If there was a contest for the mantra most often muttered by the close-knit, always-at-the-edge SpaceShipOne team throughout the frenetic multiyear development project that ended with their X Prize victory, "Where's Jim Tighe?" would certainly be a candidate for the first place, along with "Never defend," "Always question," and "Hurry up and screw it up so we can fix it."
As chief aerodynamicist, he did the heavy lifting to ensure stability and control of the craft. No less a luminary than aerospace engineer Burt Rutan, father and guiding spirit of SpaceShipOne and so many other record-busting airplane designs, says Tighe was the indispensable figure in the project. "He is the most talented aerodynamicist of anyone I've met in my career," says the 61-year-old aircraft-design giant of his 30-year-old protege. Maybe that's why Tighe, according to Scaled employees, is one of the few people at the company who can get Rutan's attention—and occasionally dominate technical staff meetings Rutan attends.
It's obvious that Tighe and Rutan have a special relationship.
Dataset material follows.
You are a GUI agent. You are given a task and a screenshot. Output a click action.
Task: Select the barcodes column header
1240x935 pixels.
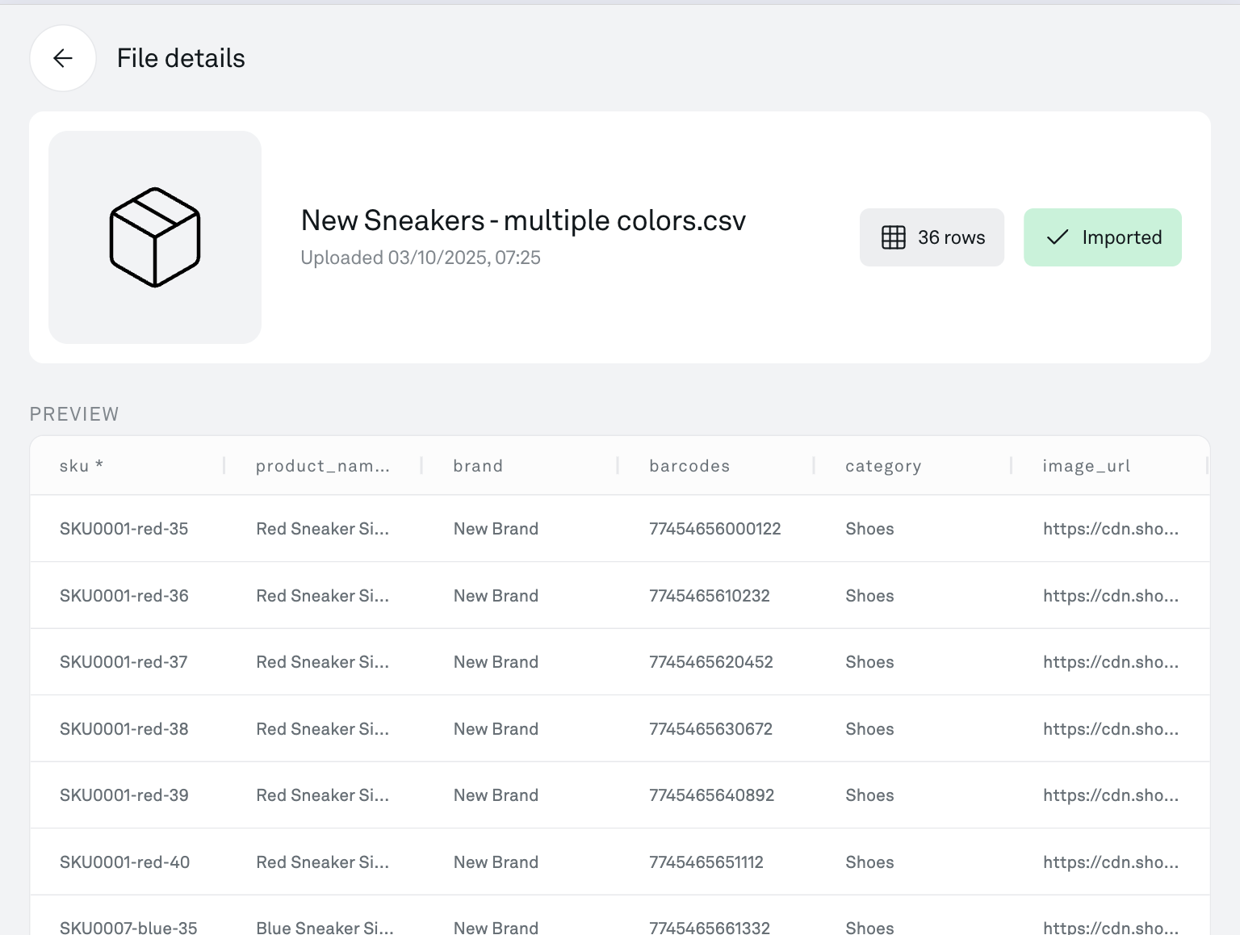pos(689,466)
Each lavishly praises the other. Tighe, especially, credits Rutan as a gifted and generous visionary, while Rutan sees pure genius in Tighe.
Which is why Tighe's influence in the SS1 project extended to more than just aerodynamics, as evidenced by his diagnosis of the circuit breaker problem. "He has incredibly high bandwidth," says Test Pilot Brian Binnie, who flew the mission that clinched the X Prize. "He was all over the map." Indeed, Rutan has decided to expand Tighe's role at Scaled Composites and is grooming him to be a configuration designer.
It's common to say about some distinguished technical professionals that they were born engineers. In Tighe's case, the description seems apt, at least according to the most reliable sources you can find on the subject. Parents Joe and Bernadette Tighe recall that as a young child Jim didn't carry around a blanket, he carried an extension cord. By the seventh grade, he knew he wanted to be an aerospace engineer.
And now, still at the beginning of his career, he has played a key role in an historic aero-space-engineering feat. "I sometimes think what I could have accomplished in my career if I had been as smart as him at that age," Rutan says. 'Nuf said. Fasten your seat belts.